BMW’s main competitors have designed special and separate designs for their electric vehicles, while BMW has tried to combine them with ICE propulsion.  

 

Bmw, Coche, Marca De Coche, Emblema Bmw

  

The company then was also wary of complacency for the 2nd half, which promised volatile raw materials prices and the semiconductor shortage.
 
BMW reported 2nd quarter net income of €4.8 billion ($5.7 billion) compared with a loss of €212 million ($250 million) in the same period of 2020.

BMW shares opened barely changed in Europe at €82.23, off 0.6%, in line with the Auto Stoxx Europe 600 index which was down 0.7%

Analysts said high-margin premium brands are in demand especially in the U.S. but a negative is lack of supply.

“Car companies are getting a big bottom-line lift on recovering vehicle markets and high margins on sales – especially in North America, but also Europe and China. Company cost bases have also been contained through the pandemic, much higher volumes sold this year have quickly inflated revenues and operating profits. High-margin premium brands are doing particularly well – like BMW and Mercedes-Benz - and looking around the world, new car transaction prices are currently extremely high in the U.S. It’s a very good time to be selling new cars and trucks there – if you can supply them to market,” said David Leggett, Automotive Analyst at GlobalData, commenting on BMW’s outlook.

But there are obstacles ahead, as costs accelerate, supply chains remain vulnerable and big spending for the electric revolution is required.

“It is a double-edged sword in many ways. There are tougher times ahead for the industry though, with some uncertainty over transaction prices and demand as the global economic rebound slows. Automotive company margins will also start to be squeezed by higher costs, particularly investment in electrified vehicles, as well as the effects of supply chain disruptions,” Leggett said

The post-coronavirus surge is largely complete, and global demand is weakening.

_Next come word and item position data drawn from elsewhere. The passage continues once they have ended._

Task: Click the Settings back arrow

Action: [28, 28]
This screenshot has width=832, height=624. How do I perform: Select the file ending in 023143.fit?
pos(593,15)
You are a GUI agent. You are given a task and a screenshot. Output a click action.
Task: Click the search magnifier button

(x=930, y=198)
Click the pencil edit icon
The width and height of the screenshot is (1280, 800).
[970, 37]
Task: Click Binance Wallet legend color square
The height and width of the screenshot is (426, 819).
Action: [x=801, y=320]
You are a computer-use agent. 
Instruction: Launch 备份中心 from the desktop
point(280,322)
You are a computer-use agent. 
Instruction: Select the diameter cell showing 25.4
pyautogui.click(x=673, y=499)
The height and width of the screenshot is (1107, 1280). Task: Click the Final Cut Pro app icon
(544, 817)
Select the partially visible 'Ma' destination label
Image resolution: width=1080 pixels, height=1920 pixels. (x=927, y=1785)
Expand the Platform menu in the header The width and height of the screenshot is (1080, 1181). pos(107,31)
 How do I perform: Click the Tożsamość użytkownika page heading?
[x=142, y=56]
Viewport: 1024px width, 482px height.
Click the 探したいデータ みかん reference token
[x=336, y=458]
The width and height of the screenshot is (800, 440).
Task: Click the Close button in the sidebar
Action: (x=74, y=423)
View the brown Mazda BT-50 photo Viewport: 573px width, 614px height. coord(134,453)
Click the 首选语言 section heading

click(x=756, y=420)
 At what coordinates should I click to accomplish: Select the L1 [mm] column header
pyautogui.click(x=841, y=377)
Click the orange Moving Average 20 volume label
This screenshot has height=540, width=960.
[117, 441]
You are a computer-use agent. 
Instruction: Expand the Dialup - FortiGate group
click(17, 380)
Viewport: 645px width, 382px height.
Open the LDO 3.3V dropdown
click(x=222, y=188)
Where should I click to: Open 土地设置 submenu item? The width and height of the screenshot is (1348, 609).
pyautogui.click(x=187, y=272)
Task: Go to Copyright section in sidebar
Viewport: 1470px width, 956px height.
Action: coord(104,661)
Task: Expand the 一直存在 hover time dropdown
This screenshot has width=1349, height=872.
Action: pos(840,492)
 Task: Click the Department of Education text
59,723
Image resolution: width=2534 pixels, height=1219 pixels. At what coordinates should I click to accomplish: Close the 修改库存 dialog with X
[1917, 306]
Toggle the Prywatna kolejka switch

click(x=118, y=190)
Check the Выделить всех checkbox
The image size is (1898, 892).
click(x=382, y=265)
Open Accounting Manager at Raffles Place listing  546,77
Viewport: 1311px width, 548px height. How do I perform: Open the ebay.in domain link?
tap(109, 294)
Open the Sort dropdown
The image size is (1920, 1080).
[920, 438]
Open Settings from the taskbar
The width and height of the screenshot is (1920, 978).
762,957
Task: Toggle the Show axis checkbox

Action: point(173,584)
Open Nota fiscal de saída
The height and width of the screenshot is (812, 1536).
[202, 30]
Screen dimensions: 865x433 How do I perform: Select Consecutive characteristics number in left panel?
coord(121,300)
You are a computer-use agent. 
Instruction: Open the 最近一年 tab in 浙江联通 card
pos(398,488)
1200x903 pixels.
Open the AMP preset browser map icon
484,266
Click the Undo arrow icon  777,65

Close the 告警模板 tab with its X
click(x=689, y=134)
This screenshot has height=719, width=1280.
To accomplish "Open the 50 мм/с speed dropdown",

“The big swing to demand recovery from last year’s extremely low base has now largely completed its initial surge and we see a slightly declining global automotive market in the second half of this year,” according to Leggett.

GlobalData has downgraded its world light vehicle sales forecast for the year to 81.7 million, an 8% increase on pandemic-ravaged 2020 but still well below pre-pandemic markets of over 90 million a year.